Speaking of church and other matters of morality, a serendipitous development on this Friday has been the coincidence of channels on Sirius XM and Apple Music which identify what I believe is broadly labeled  “CALM” music but which to my express delight is primarily classically-based rather than the more popular (and at times somewhat jarring and destabilizing) compositions of the modern artists. It also surpasses the anesthesia of SPA (like being “kicked in the side of the  head with a Jackboot” as Eliot Allen so often quipped). For the first time today I listened to several pieces of the genre as I drove home from the car wash.  The combination of the peaceful and inner-sounding music with the singular cloud formations arising after a downpour of rain produced a number of nutritious reflections I now find impossible to recall with any specificity but which at the time stirred me with a fervour equal to that of a spoonful of dark maple syrup. The backscattering was filled with colours and sounds which embellished the magical portraits on the distant horizon along the highway and the nearby manicured fields covered in multiple hues.

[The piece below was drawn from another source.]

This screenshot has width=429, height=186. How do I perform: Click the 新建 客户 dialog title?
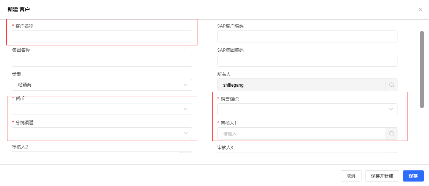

Today is a day for staying inside. Not until Sunday does the forecast begin to show sunshine.  Meanwhile the temperature is abnormally high but the cloudy conditions and the morning’s frequency of rain have dampened any exterior invitation. We’ve spent time today wrestling with commercial obstacles, mistakes and alterations, always a tedious enterprise. The only relieving aspect of the endurance is its reminder that such frustration is inescapable and inevitable.  It has to be one of the motives of anger arising from these unanticipated obstacles (which both involve on-line shopping) that the prediction of smoother times and mathematical correctness spirits the irritation; however, it would probably be better were we instead to accept the hindrance with calm examination and restrained amelioration. Adopting such a cheerful and shrewd posture exhibits the characteristics of those whom I adjudge to be clever. It is however a practice I have yet to adopt. The closest I get to accommodation is to quell the fire so-to-speak; that is, reduce the weight of the burden in contrast to attaching ignominy to the cause. Seldom are these type of encounters anything beyond a backspace or two.